Community supports garden |

Community supports garden

Holly Atchison

A new garden is being tended to in Gardnerville. This is not an ordinary garden, though.

It is the result of a community effort by Stoddard Jacobsen, Linda Curtis, the Douglas County Senior Center, the Carson Valley Community Food Closet, the Douglas County Sheriff’s Office, and the China Spring Youth Camp.

Jacobsen, a Valley rancher, had two acres of land adjacent to garlic fields he wanted to donate and resident Linda Curtis had an idea that would benefit both the Food Closet and the Seniors Center.

The idea was that the Senior Center and the Food Closet could work together and plant a vegetable garden. The vegetables would be used at both.

“I think it’s wonderful,” Diane Malone, director of the Food Closet said. “It’s a benefit for the seniors as well as the clients of the Food Closet.”

The Douglas County Sheriff’s Office Triad group helped organize the project. The Triad group was started about a year ago to help seniors, according to Undersheriff Ron Pierini.

In addition to the land, Jacobsen is providing the irrigation for the plot.

The Senior Center purchased most of the seeds for the garden. The rest were donated by center members.

The seeds are being planted with help from Bill and Rita Lovelady. The couple owns a machine that deposits the seeds evenly and easily.

The seniors will work on the garden every Monday and Friday. The length of the project is not known, according to Kathy Maidlow, senior services supervisor.

“We’ll see how long it goes,” Maidlow said.

Seniors from the center are excited about this project, according to Maidlow.

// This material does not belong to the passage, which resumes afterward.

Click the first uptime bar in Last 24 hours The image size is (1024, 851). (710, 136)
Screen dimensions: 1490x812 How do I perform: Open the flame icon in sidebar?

Even those who cannot make it to the site are still able to contribute to the effort by tending to plants at the center that will soon be replanted at the site.

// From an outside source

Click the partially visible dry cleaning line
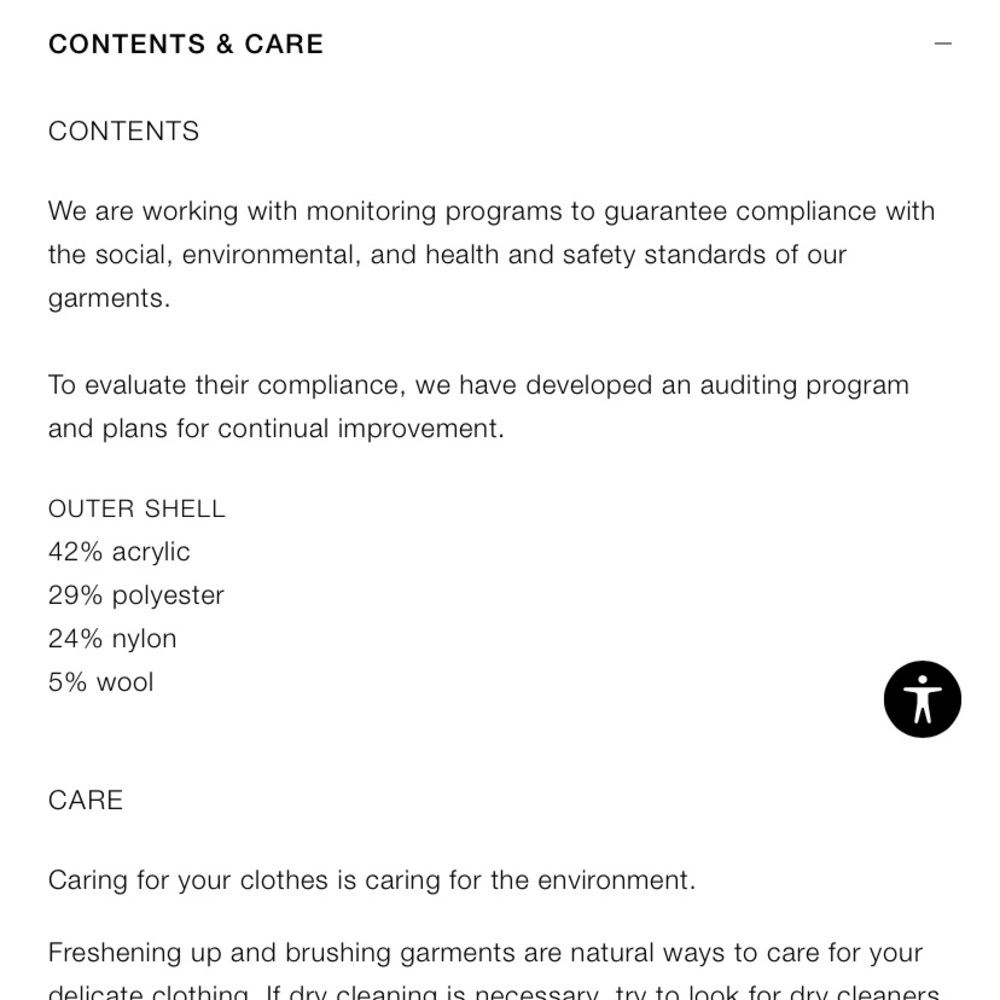The height and width of the screenshot is (1000, 1000). [494, 992]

The boys of China Spring Youth Camp are giving their time and strength to help pull weeds on the land.

“We didn’t think there would be so many weeds growing,” Maidlow said.

Among some of the vegetables to be planted are carrots, potatoes, corn, pumpkins, zucchini, squash, cucumber, and beets. The plants should be ready for harvest in 50 days but the size of the crop is not known.

“Whatever we get is a bonus,” Malone said.